[AJD] Steering wheel restoration 1939 H

Dean VP deanvp at att.net
Tue Nov 29 16:05:51 PST 2005


Bill:

Hopefully someone on the list can give you a more specific answer but I have
seen somewhere, specific coating material intended for steering wheels.
Probably in an automotive restoration environment. I doubt conventional
metal paint is going to stick to the material the original tractor steering
wheel was made out of. It's maybe a rubber compound or even more like
bakelite. Therefore it will probably not pick up the original look and
texture. 

I've seen a paint or a coating specifically for steering wheels but now
cannot give you a good reference other than Tip Tools sells a kit that
probably has one of the ingredients you need.  I'm sure the kit below is
designed for a normal automotive steering wheel rather than a tractor
steering wheel.

www.tptools.com

Kit includes: POR-15® Epoxy Putty™, contoured sanding block, red scuff pad,
gloves, polyester primer and surfacer with hardener, spray bottle for primer
and enamel, high-gloss polishing compound, saw, file, drill bit, Marine
Clean™, sanding board, tack cloth, and gray scuff pad sandpaper. Made in
USA.

I think the biggest problem you have is to get whatever coating you put on
to stick permanently. 

I've not taken on the task you are trying to accomplish. I take the easy way
out and just buy a replacement reproduction steering wheel.

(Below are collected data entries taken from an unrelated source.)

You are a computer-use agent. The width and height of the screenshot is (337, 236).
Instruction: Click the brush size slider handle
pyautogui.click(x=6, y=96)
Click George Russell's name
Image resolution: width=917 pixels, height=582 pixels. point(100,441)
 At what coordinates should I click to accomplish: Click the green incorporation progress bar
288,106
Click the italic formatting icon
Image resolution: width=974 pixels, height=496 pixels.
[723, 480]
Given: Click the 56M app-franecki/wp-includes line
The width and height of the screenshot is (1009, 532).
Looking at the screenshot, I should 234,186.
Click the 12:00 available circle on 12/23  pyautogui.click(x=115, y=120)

They really are
not all that expensive if you consider your labor has some value. 

Dean A. Van Peursem
Snohomish, WA 98290

Forbidden fruits create many jams!

www.deerelegacy.com

http://members.cox.net/classicweb/email.htm



-----Original Message-----
From: antique-johndeere-bounces at lists.antique-tractor.com
[mailto:antique-johndeere-bounces at lists.antique-tractor.com] On Behalf Of
Bill Brueck
Sent: Tuesday, November 29, 2005 1:07 PM
To: 'Antique John Deere mailing list'
Subject: [AJD] Steering wheel restoration 1939 H

 
I'm getting to the finishing touches before I paint my H.  

The steering wheel had a few nasty cracks but was otherwise pretty good.  So
I filled them with JB Weld and filed them down sorta OK.  I'm not much of a
sculptor.  But I thought if I painted it with flat black when I got done,
the imperfections wouldn't show up all that much.

Problem is that the nice new can of flat black Rust-Oleum I bought goes on
real shiny.  I thought maybe it was reacting with the grip material so I let
it dry real well and coated it again.  It still looks shiny.

So I bought a can of cheap flat black enamel from Fleet Farm.  I didn't put
it on the wheel yet but I did do a test paint on a board, alongside of a
test of the RustOleum.  Both samples look pretty shiny to me.

What am I missing here?

B²
 
Bill Brueck (brick)
Chatfield, MN, USA
 
Confusion is a higher state of knowledge than ignorance.